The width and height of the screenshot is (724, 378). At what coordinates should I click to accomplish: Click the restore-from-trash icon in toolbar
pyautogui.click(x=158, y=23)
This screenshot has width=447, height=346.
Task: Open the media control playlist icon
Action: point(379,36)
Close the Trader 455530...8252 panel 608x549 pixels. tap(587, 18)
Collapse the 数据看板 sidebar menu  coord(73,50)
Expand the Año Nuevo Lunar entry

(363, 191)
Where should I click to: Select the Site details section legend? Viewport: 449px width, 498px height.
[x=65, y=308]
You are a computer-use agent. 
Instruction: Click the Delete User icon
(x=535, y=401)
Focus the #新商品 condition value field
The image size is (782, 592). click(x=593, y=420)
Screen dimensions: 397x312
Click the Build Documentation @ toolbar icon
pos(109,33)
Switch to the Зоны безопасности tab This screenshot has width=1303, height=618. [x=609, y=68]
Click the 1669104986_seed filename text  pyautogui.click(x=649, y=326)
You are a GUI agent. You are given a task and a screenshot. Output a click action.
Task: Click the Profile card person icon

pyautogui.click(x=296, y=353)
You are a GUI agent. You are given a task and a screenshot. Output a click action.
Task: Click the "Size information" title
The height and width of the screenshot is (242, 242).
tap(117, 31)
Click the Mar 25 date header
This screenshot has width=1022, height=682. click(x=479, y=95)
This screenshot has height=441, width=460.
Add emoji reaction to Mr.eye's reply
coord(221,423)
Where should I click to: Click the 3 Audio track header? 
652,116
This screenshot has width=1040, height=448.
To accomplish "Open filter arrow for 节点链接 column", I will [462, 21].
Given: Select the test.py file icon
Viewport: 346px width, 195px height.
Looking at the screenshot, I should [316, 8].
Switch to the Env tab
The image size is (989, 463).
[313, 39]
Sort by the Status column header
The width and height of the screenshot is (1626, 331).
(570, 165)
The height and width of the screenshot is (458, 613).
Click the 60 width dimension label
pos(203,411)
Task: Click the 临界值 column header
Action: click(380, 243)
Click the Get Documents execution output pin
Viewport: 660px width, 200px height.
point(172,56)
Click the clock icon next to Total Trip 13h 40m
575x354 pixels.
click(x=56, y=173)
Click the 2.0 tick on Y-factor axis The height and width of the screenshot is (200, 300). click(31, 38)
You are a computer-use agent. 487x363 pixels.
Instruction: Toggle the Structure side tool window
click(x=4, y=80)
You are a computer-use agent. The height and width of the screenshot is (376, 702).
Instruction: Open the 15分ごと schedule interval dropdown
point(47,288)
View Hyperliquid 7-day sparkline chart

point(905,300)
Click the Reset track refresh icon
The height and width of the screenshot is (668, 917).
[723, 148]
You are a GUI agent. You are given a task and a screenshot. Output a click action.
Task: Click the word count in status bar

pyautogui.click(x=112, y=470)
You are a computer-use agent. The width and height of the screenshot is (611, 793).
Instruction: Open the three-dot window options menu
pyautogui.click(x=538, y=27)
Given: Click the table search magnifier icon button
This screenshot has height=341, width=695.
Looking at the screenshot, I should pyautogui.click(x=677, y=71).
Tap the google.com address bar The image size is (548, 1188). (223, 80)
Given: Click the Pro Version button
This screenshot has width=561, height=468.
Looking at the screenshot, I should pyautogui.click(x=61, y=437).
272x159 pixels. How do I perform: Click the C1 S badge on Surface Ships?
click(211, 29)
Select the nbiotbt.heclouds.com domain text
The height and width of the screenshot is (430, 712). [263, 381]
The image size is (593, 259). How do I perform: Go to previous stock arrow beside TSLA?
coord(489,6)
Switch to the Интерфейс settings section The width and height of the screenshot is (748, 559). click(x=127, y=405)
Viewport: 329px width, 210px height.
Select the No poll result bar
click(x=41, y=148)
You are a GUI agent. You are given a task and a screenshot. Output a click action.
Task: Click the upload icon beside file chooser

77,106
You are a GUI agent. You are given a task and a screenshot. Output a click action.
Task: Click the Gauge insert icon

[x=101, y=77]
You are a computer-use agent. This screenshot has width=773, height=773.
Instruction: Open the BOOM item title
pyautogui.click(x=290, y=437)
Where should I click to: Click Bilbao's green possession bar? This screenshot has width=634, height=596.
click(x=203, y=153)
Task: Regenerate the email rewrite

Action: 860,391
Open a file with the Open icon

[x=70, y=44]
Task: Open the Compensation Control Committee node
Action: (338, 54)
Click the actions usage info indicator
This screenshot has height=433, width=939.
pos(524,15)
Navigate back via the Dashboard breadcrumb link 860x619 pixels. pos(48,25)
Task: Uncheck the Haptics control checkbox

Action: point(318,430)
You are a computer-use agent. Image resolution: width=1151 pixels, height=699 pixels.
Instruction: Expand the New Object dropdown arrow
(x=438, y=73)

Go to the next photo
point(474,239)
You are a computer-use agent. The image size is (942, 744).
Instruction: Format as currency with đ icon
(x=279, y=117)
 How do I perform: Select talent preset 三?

---------------

Every line in the data that holds the string "computer" should be copied.

You are a computer-use agent. 
You are a computer-use agent. 487x363 pixels.
You are a computer-use agent. The height and width of the screenshot is (376, 702).
You are a computer-use agent. The width and height of the screenshot is (611, 793).
You are a computer-use agent. This screenshot has width=773, height=773.
You are a computer-use agent. Image resolution: width=1151 pixels, height=699 pixels.
You are a computer-use agent. The image size is (942, 744).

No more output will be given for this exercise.